EXTRACT
On Mon, 14 Nov 2016, Yuri Rumyantsev wrote:

> Richard,
> 
> In my previous patch I forgot to remove couple lines related to aux field.
> Here is the correct updated patch.

Yeah, I noticed.  This patch would be ok for trunk (together with
necessary parts from 1 and 2) if all not required parts are removed
(and you'd add the testcases covering non-masked tail vect).

Thus, can you please produce a single complete patch containing only
non-masked epilogue vectoriziation?

Thanks,
Richard.

> Thanks.
> Yuri.
> 
> 2016-11-14 15:51 GMT+03:00 Richard Biener <rguenther@suse.de>:
> > On Fri, 11 Nov 2016, Yuri Rumyantsev wrote:
> >
> >> Richard,
> >>
> >> I prepare updated 3 patch with passing additional argument to
> >> vect_analyze_loop as you proposed (untested).
> >>
> >> You wrote:
> >> tw, I wonder if you can produce a single patch containing just
> >> epilogue vectorization, that is combine patches 1-3 but rip out
> >> changes only needed by later patches?

INPUT DATA
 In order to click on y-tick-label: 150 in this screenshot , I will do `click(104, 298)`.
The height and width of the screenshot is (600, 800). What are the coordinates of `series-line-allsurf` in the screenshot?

EXERCISE
In the email thread, what did Yuri say he forgot to remove from his previous patch? The data have no role in this exercise.

THE ANSWER
He forgot to remove a couple of lines related to the aux field.